Tentons une métaphore pour mieux concevoir ce qui se passe. Imaginons un début d’incendie (l’agresseur). La fumée déclenche une alarme. Quelqu’un prend en charge la situation : il désigne une personne pour alerter les pompiers et une autre pour évacuer les gens, etc. Les pompiers éteignent le feu afin de limiter les dégâts. Puis, on fait venir des entrepreneurs (système immunitaire) pour commencer les réparations.

Fermons cette parenthèse et revenons aux révélations de mon gros livre de médecine. Plus je lisais et plus je me reconnaissais dans la description des symptômes.

Les signes physiques n’ont pas tardé à se manifester. J’ai commencé à perdre de la mobilité au niveau de la région lombaire avec des limitations en flexion, en extension, et en flexion latérale. Il m’était impossible de gonfler la cage thoracique en inspiration profonde. Tout ça s’est compliqué avec une contracture musculaire en réaction à la douleur et à l’inflammation. De chaque côté de la colonne, mes muscles devenaient de plus en plus durs et tendus. J’avais l’impression qu’ils emprisonnaient ma colonne.

Impossible de soulever, de pousser ou de tirer une charge lourde. Je devais m’assoir le dos, droit.
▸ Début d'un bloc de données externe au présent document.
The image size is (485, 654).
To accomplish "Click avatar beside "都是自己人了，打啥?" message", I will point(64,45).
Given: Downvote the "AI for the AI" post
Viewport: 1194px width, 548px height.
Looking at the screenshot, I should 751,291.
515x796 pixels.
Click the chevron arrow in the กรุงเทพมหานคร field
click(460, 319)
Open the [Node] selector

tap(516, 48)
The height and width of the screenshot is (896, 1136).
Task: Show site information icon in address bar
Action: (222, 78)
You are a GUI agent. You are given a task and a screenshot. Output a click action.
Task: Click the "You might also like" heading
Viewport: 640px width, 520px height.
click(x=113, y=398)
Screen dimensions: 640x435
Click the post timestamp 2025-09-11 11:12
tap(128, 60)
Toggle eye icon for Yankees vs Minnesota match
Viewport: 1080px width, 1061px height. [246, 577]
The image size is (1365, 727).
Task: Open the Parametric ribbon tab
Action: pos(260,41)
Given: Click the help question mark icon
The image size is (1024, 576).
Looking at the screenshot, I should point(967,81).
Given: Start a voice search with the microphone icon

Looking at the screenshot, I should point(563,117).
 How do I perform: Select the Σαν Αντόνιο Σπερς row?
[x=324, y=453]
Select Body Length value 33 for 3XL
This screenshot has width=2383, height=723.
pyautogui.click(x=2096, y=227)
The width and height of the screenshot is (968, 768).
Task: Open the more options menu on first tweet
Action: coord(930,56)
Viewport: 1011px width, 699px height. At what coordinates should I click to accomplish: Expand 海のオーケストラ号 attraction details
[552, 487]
Je perdais graduellement la lordose lombaire, cette courbure qui fait un creux au bas du dos. J’arrivais à compenser mes limitations fonctionnelles en fléchissant les hanches. Tout ça s’est fait graduellement. En perdant la lordose lombaire, mon dos s’est mis à se courber vers l’avant. La cyphose dorsale s’accentuait. Je rapetissais. J’ai perdu au moins cinq centimètres en hauteur. Je réalisais à quel point j’étais chanceux de poursuivre des études. Je n’aurais pas été capable de travailler physiquement.

J’ai eu la chance d’avoir de bons amis qui ont pris soin de moi. On n’a jamais hésité à m’aider pour quelques travaux exigeants. Ils m’ont accepté tel que j’étais. Ils m’ont permis de vivre sans gêne mon handicap. Je pouvais leur demander de l’aide; jamais ils ne m’ont fait sentir que je les dérangeais. Je leur serai toujours reconnaissant. Ce sont ces gestes gratuits qui m’ont aidé à supporter ma maladie.

Je redoutais une atteinte de la colonne cervicale. La maladie ne m’a pas épargné. Mes anticorps l’ont envahie sans crier gare. Je sentais mon cou devenir de plus en plus raide. Je ne voulais pas ankyloser, la tête inclinée vers l’avant. J’ai fait énormément d’exercices pour maintenir une posture fonctionnelle et préserver l’amplitude de mes mouvements. J’ai courbé quelque peu; je crois avoir évité le pire, soit la tête inclinée vers le sol. Je me souviens de la première fois où j’ai vu un patient affecté de ce handicap. Il avait la tête inclinée à 90 degrés. J’ai ressenti un véritable choc. J’entrevoyais toutes les difficultés liées à cette ankylose en flexion. Impossible de relever la tête, incapacité totale de conduire mon auto, risque de fracture de la colonne cervicale avec toutes les séquelles que cela pouvait entraîner sur la moelle épinière.

Je me revois encore, le dos au mur, à pousser sur mon menton pour relever la tête et faire des exercices d’extension au sol. Mes efforts ont porté fruit. Mon cou est incliné vers l’avant certes, mais pas de façon dramatique. De plus j’ai suffisamment de mobilité au rachis cervical pour tourner la tête et regarder dans les rétroviseurs de mon auto. Avec une petite rotation des hanches j’arrive à voir mes angles morts. Avec le temps, on développe des mécanismes de compensation.

Malgré cela, je n’ai pas trouvé de réconfort dans ma bible médicale : « ». Rien de rassurant. Une épée de Damoclès sur ma tête. Un danger constant me guette.